В школу я вернулась довольная, неся в кармане джинсов флешку с газетой «Бежицкий листок» за последние шесть с лишним десятков лет. Обернулась я довольно быстро, так что ещё успела налить себе чашку чаю и развернуть бутерброд. Вот тут-то и настиг меня первый телефонный звонок.
– Ты не на уроке? – голос Стаса пробивался сквозь какие-то хрипы и подвывания, словно он звонил откуда-нибудь издалека.
– Перерыв, – ответила я лаконично.
Некогда мне долго разговаривать, через десять минут звонок на урок!
– Каменцев пришёл в себя. Просил тебя заглянуть.
– В шесть закончу и зайду.
– О’кей, я там буду.
На второй попытке подхода к бутерброду телефон зазвонил снова. Номер был скрыт…
– Татьяна Константиновна? Добрый день.
Мягкий, завораживающий мужской голос, который со мною поздоровался, я вроде бы слышала, но когда и где?
– Добрый.
– Меня зовут Владимир Всеволодович, мы с вами немного знакомы. Я представляю интересы известного коллекционера…
Ах, это господин с «ролексом»!
– Да, я помню. Слушаю вас.
– Мне бы хотелось с вами ещё раз встретиться и побеседовать о некоторых вопросах, которые, возможно, будут и вам, и нам интересны.
Ах, какой голос! Для человека с музыкальным слухом такие обертоны почти невыносимы, потому что заставляют подозревать всякие гадости, от НЛП до вульгарного развода на деньги.
– Не выйдет, – весело ответила я. – Я от Москвы в четырёхстах километрах.
– Ничего страшного. Готов подождать вашего возвращения.
– Ну, тогда я прощаюсь с вами до июня!
Не слушая, что мне говорили дальше, я отключилась. Отхлебнула остывшего чая, скривилась, потому что гадость же, и сунула в рот последний кусок бутерброда. До урока оставалось две минуты. Разумеется, телефон тут же снова заиграл бодрую мелодию.
– Надо же, какой на тебя сегодня спрос! – весело сказала Ольга, преподавательница вокала, моя ровесница и вообще симпатичная тётка. – Но ты была беспощадна.
Я хмыкнула и отключила у аппарата звук. Нечего ему отвлекать меня от суровых будней.
А будни таки да, были суровы. После обеда я провела четыре урока, причём последний – с шестым классом. Дети тоже устали, но они имели возможность повалять дурака, а мне пришлось отложить это счастье до того момента, когда прозвенит звонок. Когда за последним из учеников закрылась дверь класса, я выдохнула и вытащила телефон. Ну надо же, моя внезапно возникшая популярность не дала сбоя! Одиннадцать пропущенных вызовов!
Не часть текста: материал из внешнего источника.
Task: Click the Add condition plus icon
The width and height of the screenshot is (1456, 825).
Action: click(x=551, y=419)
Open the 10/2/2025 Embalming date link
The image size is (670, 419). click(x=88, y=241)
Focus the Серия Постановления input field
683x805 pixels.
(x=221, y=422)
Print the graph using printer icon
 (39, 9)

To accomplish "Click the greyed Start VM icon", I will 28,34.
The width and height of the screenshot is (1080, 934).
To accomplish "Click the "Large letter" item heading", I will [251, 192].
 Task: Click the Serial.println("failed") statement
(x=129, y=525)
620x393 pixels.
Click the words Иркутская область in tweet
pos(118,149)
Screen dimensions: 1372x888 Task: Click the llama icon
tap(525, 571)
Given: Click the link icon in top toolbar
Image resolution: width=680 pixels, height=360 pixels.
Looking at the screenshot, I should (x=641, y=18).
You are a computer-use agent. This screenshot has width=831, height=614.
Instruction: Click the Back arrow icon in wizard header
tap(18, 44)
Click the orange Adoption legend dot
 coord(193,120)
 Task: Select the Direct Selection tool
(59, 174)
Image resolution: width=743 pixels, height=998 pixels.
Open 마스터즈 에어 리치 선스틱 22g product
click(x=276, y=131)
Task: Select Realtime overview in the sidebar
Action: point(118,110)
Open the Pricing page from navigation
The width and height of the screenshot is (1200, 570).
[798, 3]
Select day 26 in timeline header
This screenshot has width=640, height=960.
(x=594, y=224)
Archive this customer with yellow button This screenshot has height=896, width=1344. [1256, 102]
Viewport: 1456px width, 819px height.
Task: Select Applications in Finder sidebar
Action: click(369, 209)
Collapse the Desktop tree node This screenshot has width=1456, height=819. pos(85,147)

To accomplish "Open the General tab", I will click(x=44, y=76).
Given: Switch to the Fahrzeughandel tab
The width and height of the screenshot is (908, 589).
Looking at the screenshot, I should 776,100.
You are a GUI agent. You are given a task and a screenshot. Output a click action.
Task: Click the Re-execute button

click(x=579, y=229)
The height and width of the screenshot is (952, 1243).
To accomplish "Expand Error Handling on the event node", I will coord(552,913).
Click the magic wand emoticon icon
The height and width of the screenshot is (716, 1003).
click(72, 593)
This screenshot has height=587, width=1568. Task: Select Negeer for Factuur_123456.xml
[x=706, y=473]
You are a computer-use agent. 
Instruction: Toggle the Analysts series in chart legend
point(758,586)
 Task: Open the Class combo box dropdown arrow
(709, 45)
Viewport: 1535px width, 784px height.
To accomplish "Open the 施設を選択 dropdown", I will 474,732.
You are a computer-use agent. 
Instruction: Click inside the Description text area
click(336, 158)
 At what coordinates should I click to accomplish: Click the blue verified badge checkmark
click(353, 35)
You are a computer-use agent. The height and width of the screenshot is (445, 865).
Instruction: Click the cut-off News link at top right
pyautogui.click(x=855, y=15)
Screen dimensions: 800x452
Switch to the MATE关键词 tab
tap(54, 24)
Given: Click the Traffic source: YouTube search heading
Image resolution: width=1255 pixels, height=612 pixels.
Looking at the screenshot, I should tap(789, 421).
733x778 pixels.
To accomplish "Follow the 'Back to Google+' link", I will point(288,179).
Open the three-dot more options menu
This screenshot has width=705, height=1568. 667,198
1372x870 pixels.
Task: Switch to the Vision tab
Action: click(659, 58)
Три из них со скрытого номера и два с повторяющегося незнакомого, один от мамы, два от тётушки и, вот неожиданность, три от Эсфири.
Прочитав её имя на экране, я несколько офигела. Почти три месяца прошло с нашей последней встречи, и что-то ни разу у подруги не возникло желания спросить: «Как дела?».
Перезвонить? Ну к чёрту. Нужно будет – сама наберёт. С тётушкой через сорок минут увижусь, она сегодня работала до обеда и должна уже быть дома и готовить ужин. А маме… Маме тоже позвоню из дому! В коридоре давно тихо, ничьи шаги не звучат, похоже, что во всей школе осталась я одна. Ну, если не считать сторожа Николая Ванифатьевича, а его точно можно не считать, потому что немедленно после окончания последнего урока он выпивает первую рюмку.